I satelliti stanno registrando i cambiamenti nella superficie del terreno alle alte latitudini settentrionali, indicando lo scongelamento del permafrost. Il permafrost è il terreno che rimane a temperature pari o inferiori a 0 ° C per almeno due anni consecutivi e di solito appare nelle aree ad alte latitudini come l’Alaska, la Siberia e la Scandinavia settentrionale , o ad alta quota come sulle Ande, sull’Himalaya e sulle Alpi.
Circa la metà del carbonio organico sotterraneo del mondo si trova nelle regioni settentrionali. Questo è più del doppio della quantità di carbonio in atmosfera sotto forma di biossido di carbonio e gas metano.
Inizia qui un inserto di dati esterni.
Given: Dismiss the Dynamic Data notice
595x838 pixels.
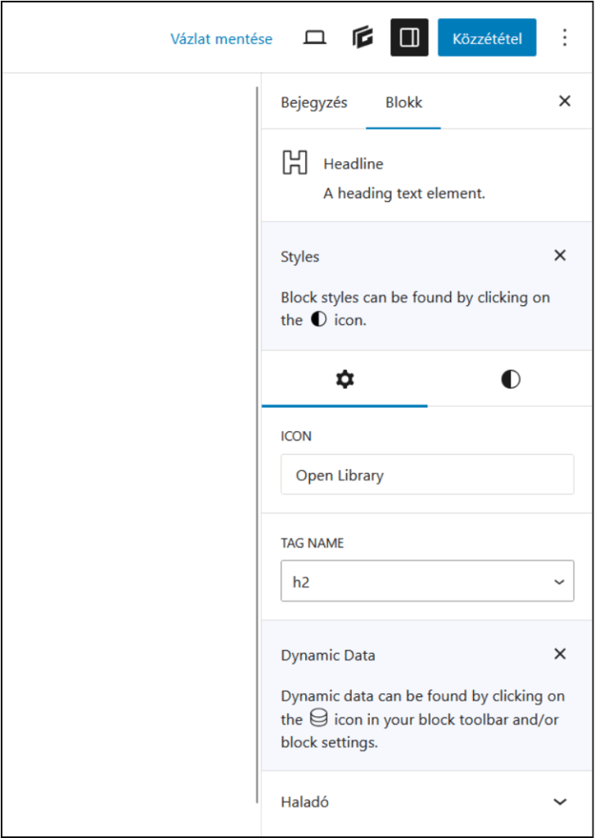Looking at the screenshot, I should coord(560,654).
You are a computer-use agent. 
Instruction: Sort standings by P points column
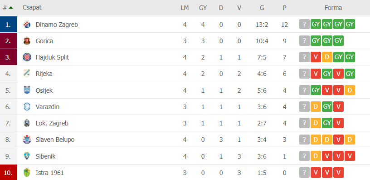tap(285, 8)
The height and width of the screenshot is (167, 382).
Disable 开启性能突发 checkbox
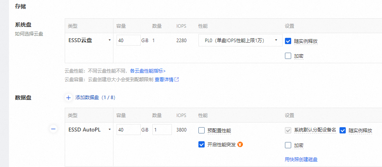pyautogui.click(x=202, y=144)
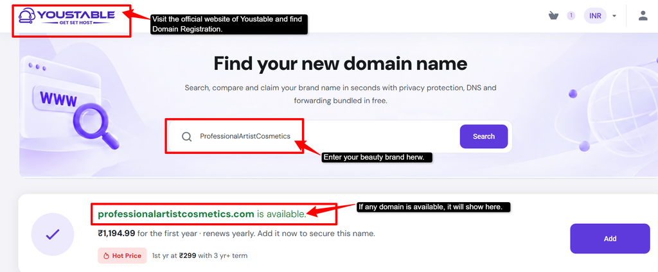Viewport: 658px width, 272px height.
Task: Click the Find your new domain name heading
Action: tap(341, 64)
Gli effetti del cambiamento climatico sono più gravi e rapidi nell’Artico, causandolo scongelamento del permafrost. Quando lo fa, rilascia gas a effetto serra nell’atmosfera, aumentando gli effetti del cambiamento climatico.
Anche se il permafrost non può essere misurato direttamente dallo spazio, fattori quali la temperatura della superficie, la copertura del suolo e i parametri di neve possono essere catturati dai satelliti.
"Combinando le misurazioni sul campo con tecniche di telerilevamento e modelli climatici si possono comprendere meglio i processi complessi del permafrost e migliorare le proiezioni del clima futuro", ha detto il dottor Hans-Wolfgang Hubberten, capo dell’Unità Alfred Wegner Institute Research (Germania) e Presidente della Associazione Internazionale Permafrost.
Il mese scorso, oltre 60 scienziati del permafrost e specialisti di osservazione della Terra si sono riuniti per il Terzo Workshop User Permafrost al Alfred Wegener Institute di Potsdam, in Germania, per discutere le loro ultime scoperte.